A zona do Parque das Nações, em Lisboa, passou a acolher a primeira parafarmácia totalmente autónoma da Europa. O espaço funciona sem atendimento presencial: no interior só se encontram os produtos para venda e os funcionários só entram para repor artigos em falta.
Como funciona a loja
A operação baseia-se numa combinação de centenas de câmaras e sensores, apoiada por tecnologia de Inteligência Artificial que identifica os produtos retirados pelos clientes e processa automaticamente o pagamento. O processo começa na entrada, onde o cliente valida um meio de pagamento — tipicamente um cartão de débito ou crédito — que fica associado à sessão de compra.
"É uma parafarmácia e aquilo que nós tentamos trazer para aqui é tudo o que as pessoas podem comprar de forma autónoma, podendo fazê-lo a qualquer dia da semana, qualquer hora do dia", explicou Catarina Dias, farmacêutica responsável pela Pharma&Go.

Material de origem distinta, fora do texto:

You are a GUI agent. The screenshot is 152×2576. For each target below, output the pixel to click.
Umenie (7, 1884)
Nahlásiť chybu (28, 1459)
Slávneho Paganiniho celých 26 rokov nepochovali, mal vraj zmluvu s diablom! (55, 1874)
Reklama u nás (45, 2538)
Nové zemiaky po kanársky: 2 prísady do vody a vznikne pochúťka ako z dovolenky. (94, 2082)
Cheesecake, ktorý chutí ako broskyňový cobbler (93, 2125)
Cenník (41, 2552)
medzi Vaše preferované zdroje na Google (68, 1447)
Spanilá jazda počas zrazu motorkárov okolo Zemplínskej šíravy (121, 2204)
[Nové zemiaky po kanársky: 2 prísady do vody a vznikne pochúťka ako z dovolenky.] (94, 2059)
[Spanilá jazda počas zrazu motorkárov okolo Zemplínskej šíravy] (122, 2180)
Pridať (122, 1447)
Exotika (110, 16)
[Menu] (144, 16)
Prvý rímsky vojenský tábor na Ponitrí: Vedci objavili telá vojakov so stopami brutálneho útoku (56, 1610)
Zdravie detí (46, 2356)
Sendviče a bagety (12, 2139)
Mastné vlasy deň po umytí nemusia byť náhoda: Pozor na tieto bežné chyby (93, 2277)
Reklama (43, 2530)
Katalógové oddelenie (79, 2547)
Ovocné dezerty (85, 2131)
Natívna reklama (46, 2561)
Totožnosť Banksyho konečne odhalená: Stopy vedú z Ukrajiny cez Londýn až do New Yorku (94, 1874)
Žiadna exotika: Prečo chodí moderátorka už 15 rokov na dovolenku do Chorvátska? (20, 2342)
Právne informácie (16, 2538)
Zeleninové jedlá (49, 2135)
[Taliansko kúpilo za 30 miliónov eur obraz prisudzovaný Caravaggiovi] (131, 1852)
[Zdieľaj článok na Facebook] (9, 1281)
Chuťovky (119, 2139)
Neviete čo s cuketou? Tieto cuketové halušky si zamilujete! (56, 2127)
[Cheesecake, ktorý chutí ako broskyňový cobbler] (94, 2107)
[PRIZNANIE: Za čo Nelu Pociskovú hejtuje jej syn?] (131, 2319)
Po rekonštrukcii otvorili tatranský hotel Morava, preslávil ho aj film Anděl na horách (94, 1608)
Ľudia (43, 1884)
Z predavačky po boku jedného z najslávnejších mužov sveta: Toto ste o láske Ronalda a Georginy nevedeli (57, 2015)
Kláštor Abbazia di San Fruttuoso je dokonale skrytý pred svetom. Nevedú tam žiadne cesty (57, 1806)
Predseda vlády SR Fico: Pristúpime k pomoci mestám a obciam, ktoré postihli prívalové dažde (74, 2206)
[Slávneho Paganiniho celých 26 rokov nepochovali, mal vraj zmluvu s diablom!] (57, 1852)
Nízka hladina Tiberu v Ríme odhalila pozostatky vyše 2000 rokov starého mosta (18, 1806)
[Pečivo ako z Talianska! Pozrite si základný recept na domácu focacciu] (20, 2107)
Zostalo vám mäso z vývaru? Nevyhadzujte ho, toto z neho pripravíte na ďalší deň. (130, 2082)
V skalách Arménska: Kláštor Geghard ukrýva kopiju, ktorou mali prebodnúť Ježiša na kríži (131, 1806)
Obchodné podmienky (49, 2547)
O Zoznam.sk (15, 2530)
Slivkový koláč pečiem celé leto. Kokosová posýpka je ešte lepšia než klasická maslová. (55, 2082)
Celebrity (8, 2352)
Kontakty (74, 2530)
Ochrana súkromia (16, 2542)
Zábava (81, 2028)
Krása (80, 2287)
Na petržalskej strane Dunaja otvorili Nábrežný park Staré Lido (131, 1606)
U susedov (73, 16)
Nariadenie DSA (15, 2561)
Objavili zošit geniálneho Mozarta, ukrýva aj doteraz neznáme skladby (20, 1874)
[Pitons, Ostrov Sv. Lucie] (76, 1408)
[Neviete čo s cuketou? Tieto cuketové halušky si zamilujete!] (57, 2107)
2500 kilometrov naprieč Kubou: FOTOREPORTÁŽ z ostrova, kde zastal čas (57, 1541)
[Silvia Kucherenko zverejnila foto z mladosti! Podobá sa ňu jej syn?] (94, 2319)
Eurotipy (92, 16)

Depois de fechada a porta, o cartão apresentado é associado a todas as pessoas que entram naquele momento e aos produtos que levam até ao checkout. Quando o cliente sai, os artigos são debitados automaticamente no cartão com que validou a entrada. Segundo a responsável, a solução pretende reduzir o tempo que os farmacêuticos dedicam a tarefas de venda e «resguardar» os profissionais para o atendimento clínico.
- Sem filas e sem caixas tradicionais;
- Funcionários apenas para reposição de stock;
- Monitorização por câmaras, sensores e IA;
- Acesso e compra após validação de meio de pagamento na entrada;
- Disponibilidade indicada como contínua — qualquer dia e qualquer hora, segundo a responsável.
Impacto local e questões práticas
Para os moradores e trabalhadores do Parque das Nações e freguesias próximas, a nova parafarmácia promete conveniência, sobretudo fora do horário comercial. Do ponto de vista do sector, a tecnologia procura libertar os farmacêuticos de funções meramente comerciais, potenciando mais tempo para actuações clínicas especializadas.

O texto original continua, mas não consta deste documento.